By the first century CE, the expanding Eastern Roman (Byzantine) Empire had come to govern the entire Eastern Mediterranean, a region that extended from the Balkans to the Euphrates. Defined by Christianity, the Byzantines would rule for the next 500 years, but in the seventh century a new religion, Islam, was gaining momentum. Like Christians, those of the Islamic faith sought to convert non-believers. And just as Christianity had done, Islam quickly developed into more than one sect. Most Muslims came to identify themselves as either Shia—those who believe Muhammad’s successor to be a descendent of the Prophet’s daughter Fatima—or Sunni, who hold to the philosophy that Muhammads’s successor should be the most promising, chosen individual. It is a division of ideals that has since developed a duality in the Muslim world.

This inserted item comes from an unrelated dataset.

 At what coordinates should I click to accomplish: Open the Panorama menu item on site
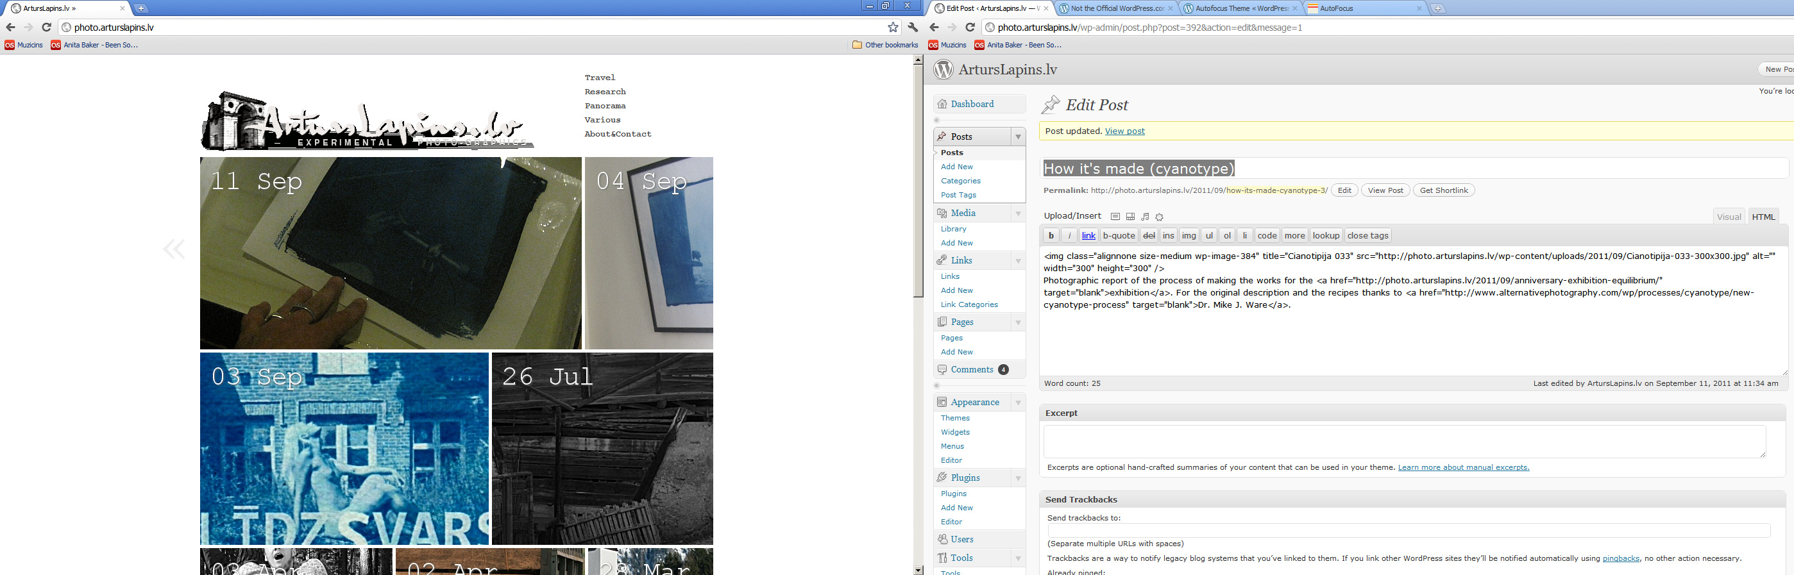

For about four centuries, it seemed likely that Shia Islam would prevail, and it reached a height of power around 1000 CE, but then the Seljuk Turks came to dominate, followed by their Ottoman successors, all fiercely Sunni. Shi-ism continued to survive in Persia and other areas, but over time constituted a declining minority of Islam. In fact, the basic beliefs and rituals of Sunni and Shia Islam are quite similar. The original divisions were to some degree political and had to do with disagreements regarding the succession of power after Muhammad’s death.
Muhammad had upheld the importance of learning and literacy, and information important to Islam and its traditions was routinely recorded and archived by hand. It was the introduction of paper from China in the eighth century, aided by the development of printing, that enabled its dissemination to the broader population.
Printing was not entirely unknown in the early Middle East, as there is evidence of woodblock stamps from ancient times. When movable type and other more advanced printing techniques reached the Middle East, centuries after their invention, it was not via China but from the West, with Christians and Jews serving as the first typesetters.5 By the seventeenth century, printing presses were operating in the Ottoman Empire. Ottoman chroniclers, who rarely wrote about anything related to the West or Western progress, enthusiastically reported the invention, devoting an unusual amount of coverage to Gutenberg’s first press. Convincing the skeptical Turks of the value of printed materials took time, however. Many rejected the idea of books produced by printing houses, preferring handwritten ones. Published books lacked the grace and beauty of the traditional texts, claimed Ottoman intellectuals, who were keen on aesthetics, favoring the shining ink and the elegance of golden gilt. Besides, they argued, there were many well-established calligraphers with fine reputations working in the region, and they could all write very quickly.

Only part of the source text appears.